That may strike you as a peculiar thing to say to someone who has been spending a good part of this century sporting the title "Chief Theatre Critic", but I must admit, as I sat two beers away from a good pal in the makeshift COVID shelter outside of Jeremy's Ale House, the heat lamps above keeping both us and our fish and chips comfortably warm, she was right.

Especially when noting the many times we've gone to the theatre together when what I posted in my review seemed considerably less harsh than my immediate post-show reaction.
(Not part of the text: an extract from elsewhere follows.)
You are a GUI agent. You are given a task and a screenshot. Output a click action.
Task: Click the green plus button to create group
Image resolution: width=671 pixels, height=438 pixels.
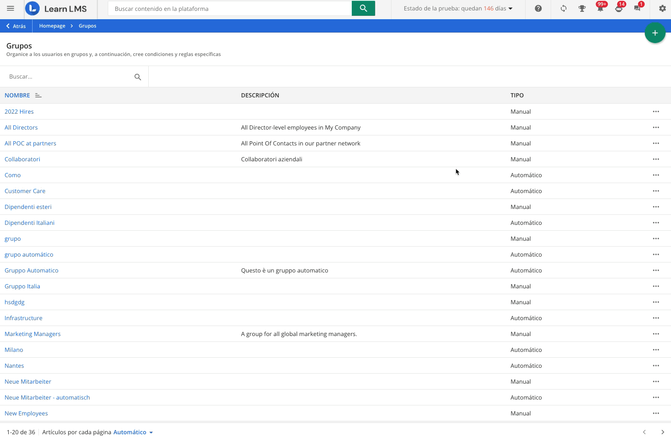click(x=655, y=33)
Not that I've ever told my dear readers that a work of inexcusable dreck was a solid gold smasheroo, but I do tend to lean on the side of considering that something done with reasonable professional competence may provide many with an enjoyable night out, no matter how baffled I may be by its appeal.

And while I have committed to the keyboard my snarkier side at times (My sincerest apologies to the city of Denver.), the most pleasurable part of my stint at BroadwayWorld has always been when I can't wait to help spread the word about an exciting new theatre piece, especially when it's in an out-of-the-way venue, being produced on a modest budget and severely under-publicized.
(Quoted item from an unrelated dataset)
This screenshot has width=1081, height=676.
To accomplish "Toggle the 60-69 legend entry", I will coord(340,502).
Broadway is grand and glamorous and Off-Broadway contains much of New York's most sophisticated and intellectual theatre, but not enough recognition is given to those artists who are a bit further off the radar; creatives who are oftentimes busy with low-paying survival jobs and keeping late hours to work on pieces that, hopefully, might be put in front of audiences with the help of a grant, donations or someone's maxed-out credit card; attracting patrons happy to accept lower production values in exchange for more affordable ticket prices.
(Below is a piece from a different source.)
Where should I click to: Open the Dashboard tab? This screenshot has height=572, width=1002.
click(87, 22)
So with Sunday Morning Michael Dale, I intend to not only share views on the current Broadway and Off-Broadway scenes, but to offer an appreciative spotlight to Off-Off Broadway artists and other lesser-known entertainers who are just as important in making New York the nation's live performing arts capital. To encourage rather than critique. But hey, this is only the first five paragraphs. Stop by every Sunday morning to see where this goes. I'll probably be as surprised as you are.

So everyone's been asking me...

...what I'm most looking forward to seeing in this brand new theatre season. Well, there's a bit of a story to that.

Back in B.C. (Before COVID) I was attending one of your classier gatherings of show people (real glass stemware, no plastic red cups) when standing in front of me, ready to introduce herself, was Erin Cronican, Executive Artistic Director of The Seeing Place Theater. Like any good Executive Artistic Director of a non-profit Off-Off-Broadway theatre company, she had been enthusiastically working the room, a skill this somewhat introverted fellow greatly admires.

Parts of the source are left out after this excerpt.